I am a bad student. I should go back home and marry someone. That would be best.”

  “Not at all,” urged Professor Pidge. “Come with us, Sonya. Have dinner with us this evening. You’re agreeable, Witt?”

  “Certainly.”

  We abandoned our tour of the laboratory and left together. We were silent as we walked through the quiet streets of Mushton. It was a pleasant evening and yet there was a distinct sense of conspiracy. I could discern no direct evidence that anyone was conspiring and yet I could not shed the idea. I wondered if the others had noticed it.

  “What,” I asked gaily, “the hell is going on?”

  “Conspiracy,” murmured Sonya. “There is real conspiracy.”

  “So I wasn’t imagining it. But what sort of conspiracy?”

  “It is conspiracy to cause a fire.”

  “Nonsense,” urged Pidge stoutly, but I noticed that he shivered slightly in spite of the warm summer air.

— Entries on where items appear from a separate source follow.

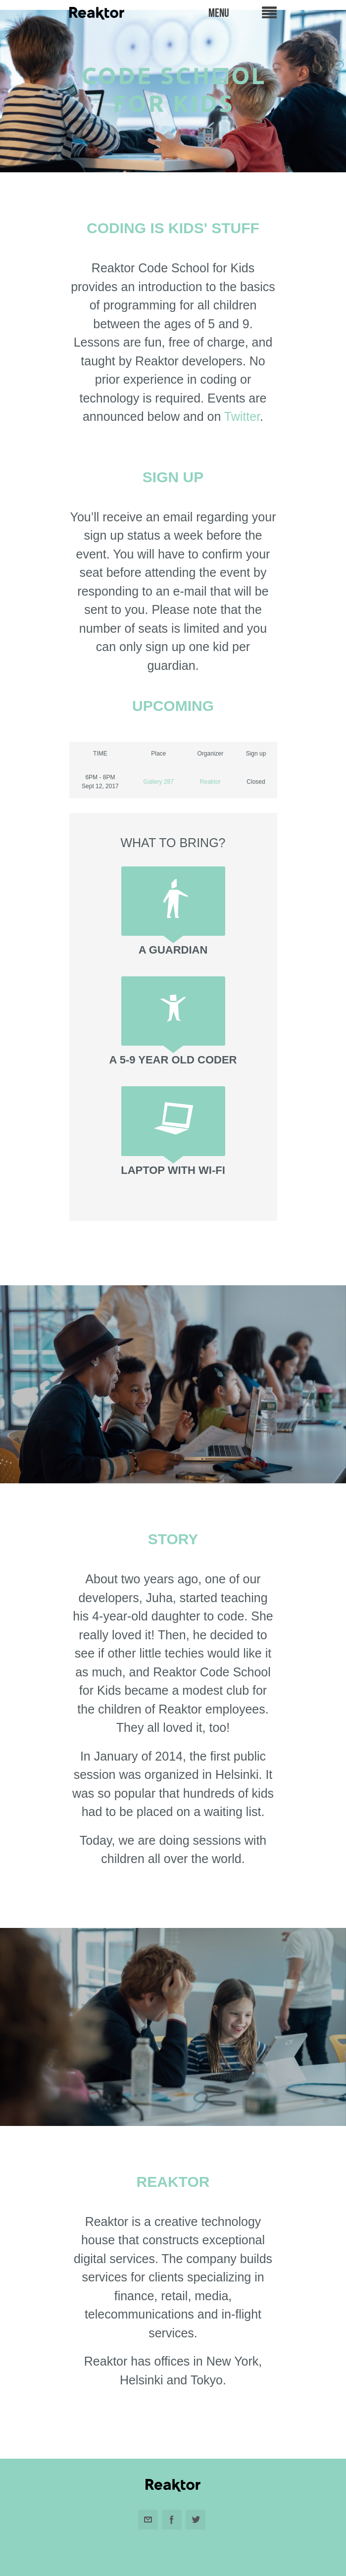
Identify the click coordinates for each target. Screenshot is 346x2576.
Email (148, 2519)
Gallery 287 (159, 781)
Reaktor (210, 781)
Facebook (172, 2519)
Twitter (242, 416)
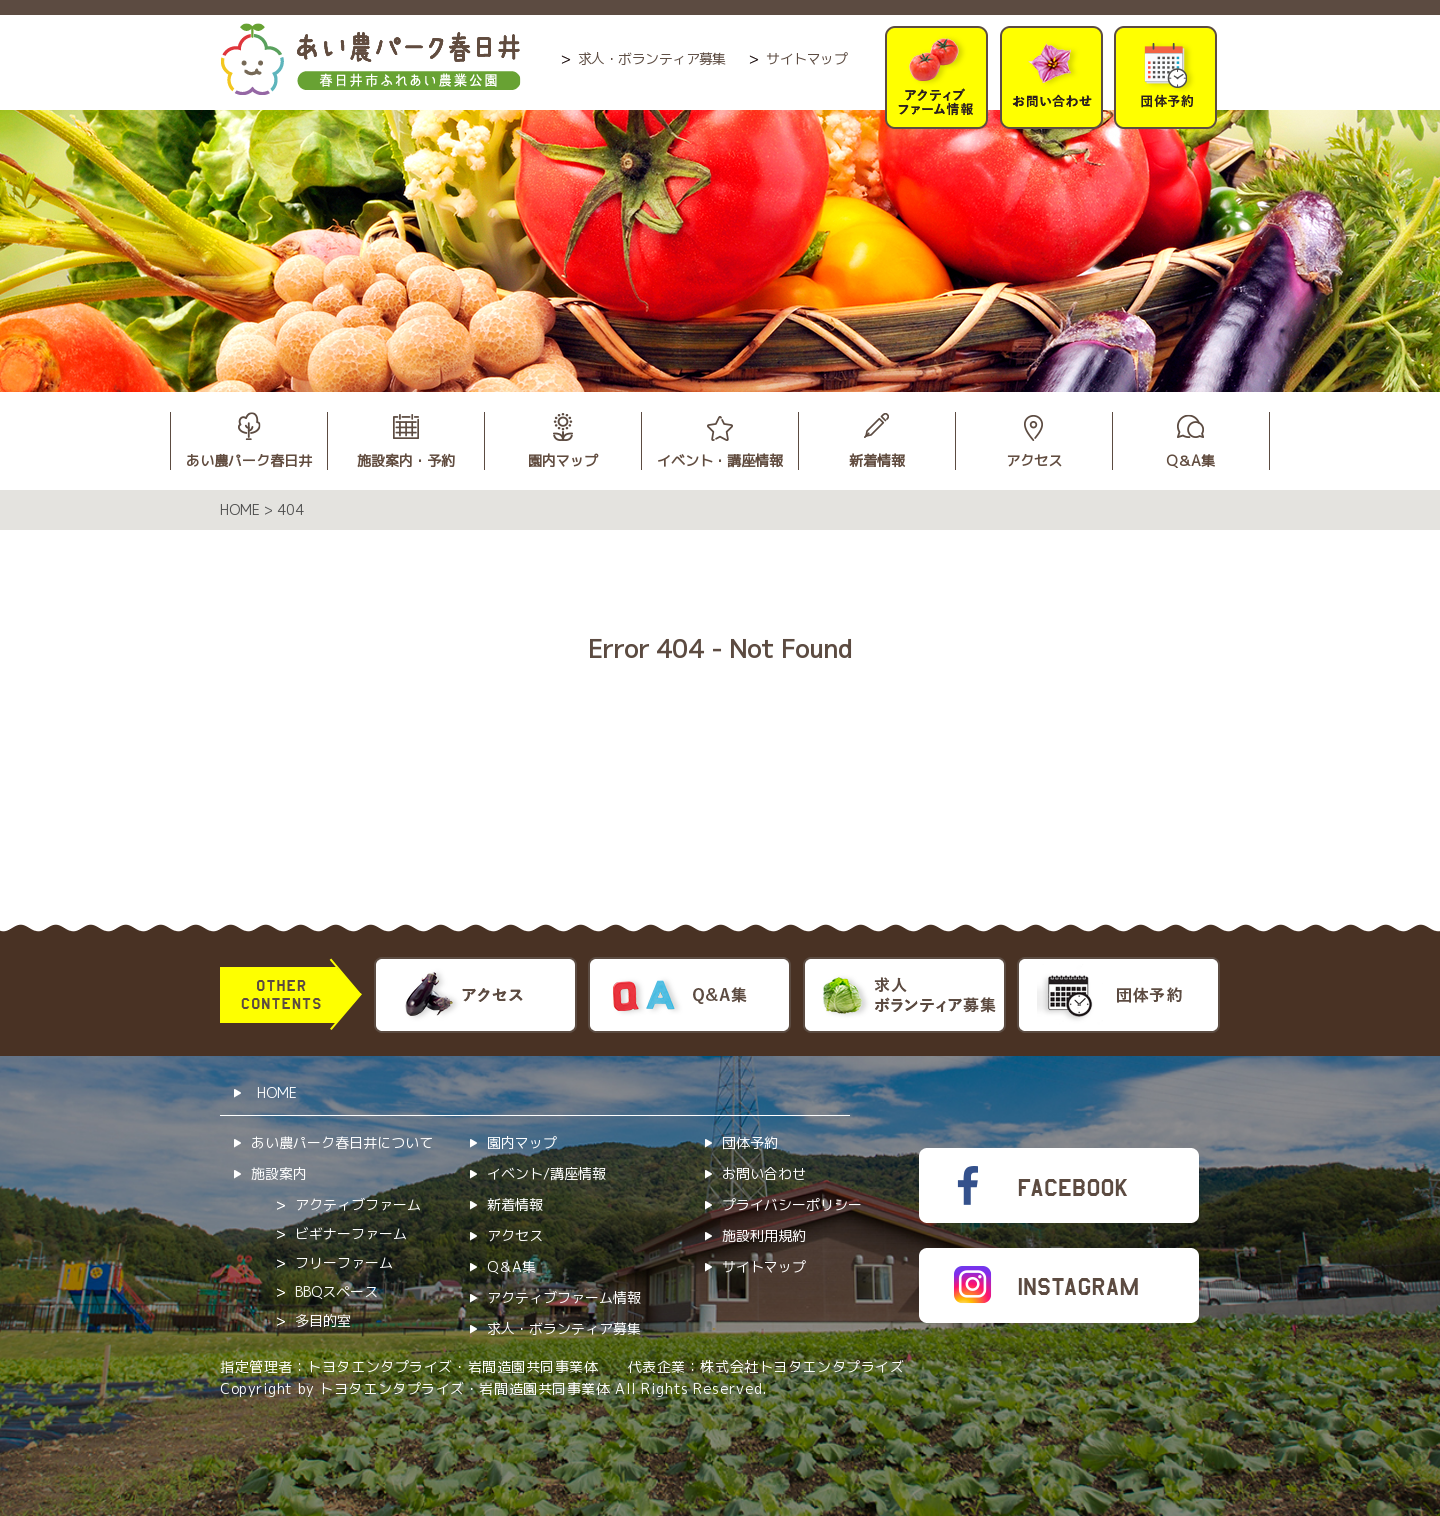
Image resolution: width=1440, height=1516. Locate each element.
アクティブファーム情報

  We entered a small restaurant and ordered duck. Both my companions were silent as we ate. Sonya was particularly silent. I surmised that she might be brooding on the shame of displaying her legs to professors, visiting novelists and possibly others. We finished the duck and ordered pancakes and vodka but the silence remained virtually unbroken until, a little later, Pidge and I stood side by side in a secluded part of the restaurant. Then:

  “Do you know what I’ve done?” he asked passionately. “Do you know what’s happened to me?”

  “No I don’t.”

  “That girl’s got into my mind, that one with the legs?”

  “Sonya?”

  “God, isn’t she glorious?”

  “She is rather glorious.”

  “She’s moved into my mind, legs and all! Witt, I don’t want her there! I’m dedicated to research.”